■ Exercise brief:
Up to and including the line that holds "Call us today (458, 1545)", copy every line of the records below exactly, starting at the first; leave pictures out.

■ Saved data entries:
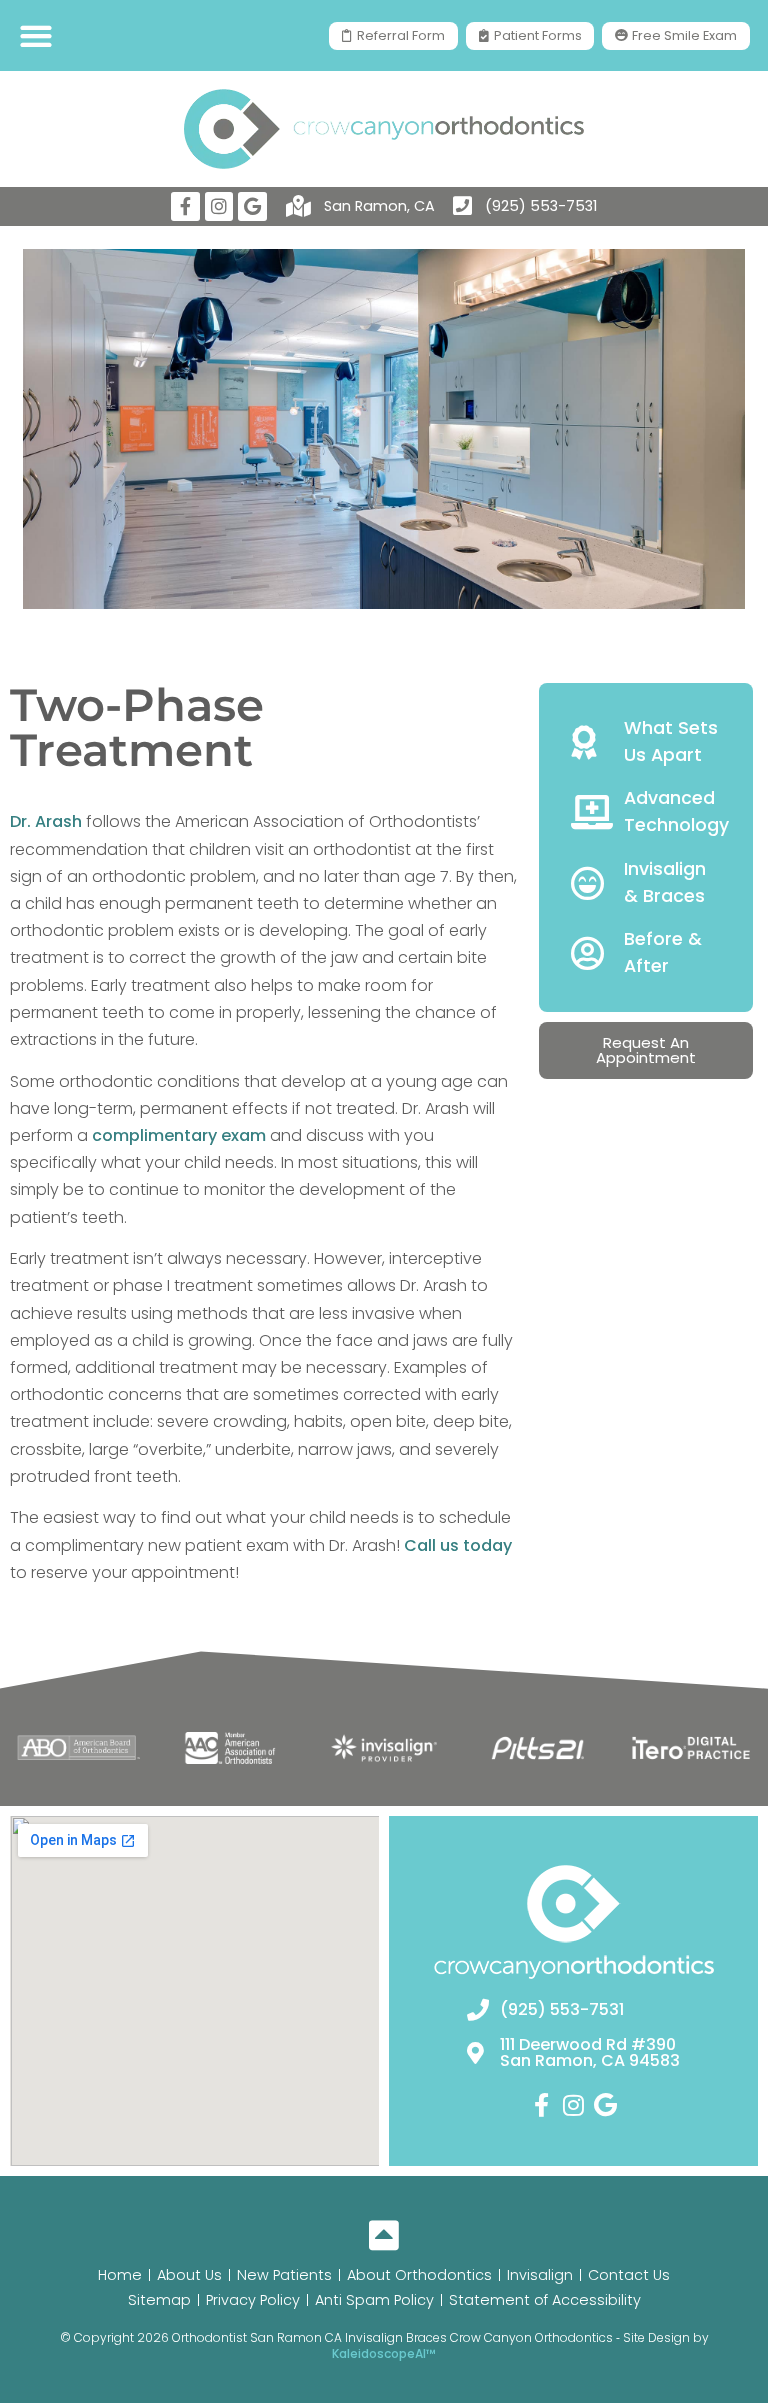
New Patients (284, 2275)
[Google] (252, 206)
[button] (35, 35)
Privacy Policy (253, 2300)
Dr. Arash (46, 821)
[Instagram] (219, 206)
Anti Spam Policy (374, 2300)
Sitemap (159, 2300)
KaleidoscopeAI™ (384, 2354)
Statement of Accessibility (545, 2300)
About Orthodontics (419, 2275)
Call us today (458, 1545)
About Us (189, 2275)
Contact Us (629, 2275)
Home (120, 2275)
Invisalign (540, 2275)
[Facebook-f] (185, 206)
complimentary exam (179, 1135)
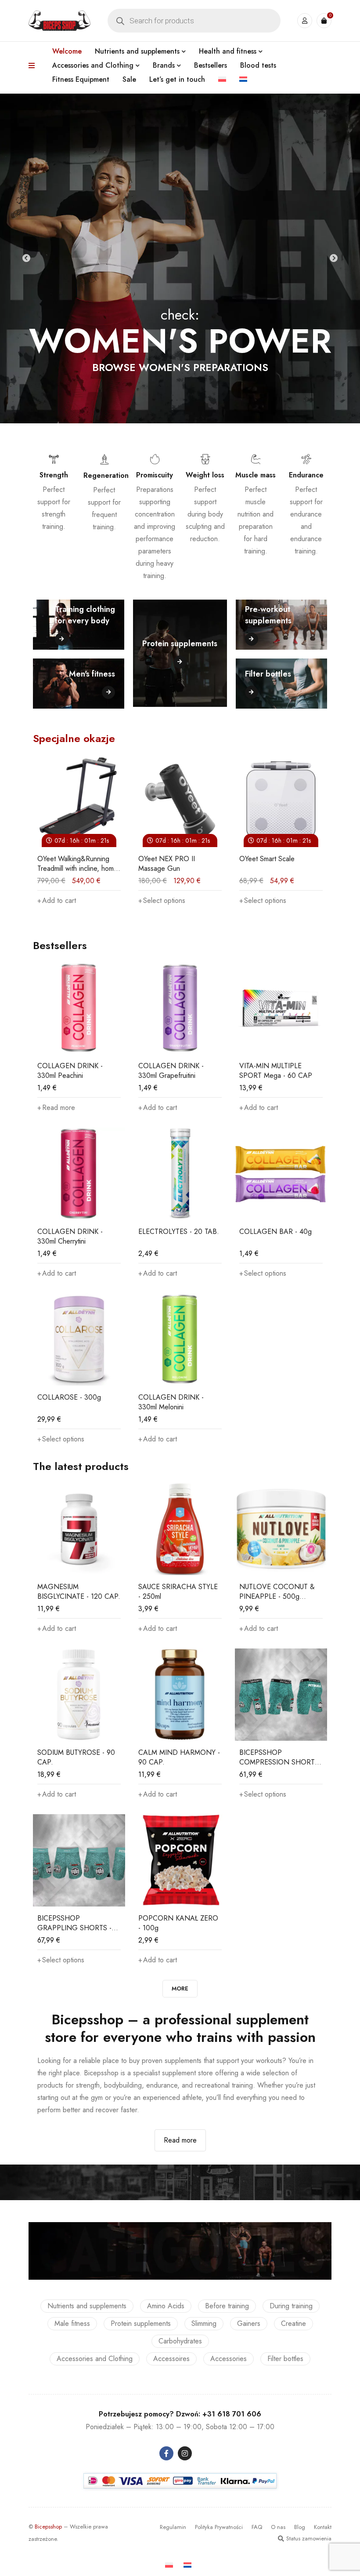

■ Solution to this exercise:
New Patients (284, 2275)
[Google] (252, 206)
[button] (35, 35)
Privacy Policy (253, 2300)
Dr. Arash (46, 821)
[Instagram] (219, 206)
Anti Spam Policy (374, 2300)
Sitemap (159, 2300)
KaleidoscopeAI™ (384, 2354)
Statement of Accessibility (545, 2300)
About Orthodontics (419, 2275)
Call us today (458, 1545)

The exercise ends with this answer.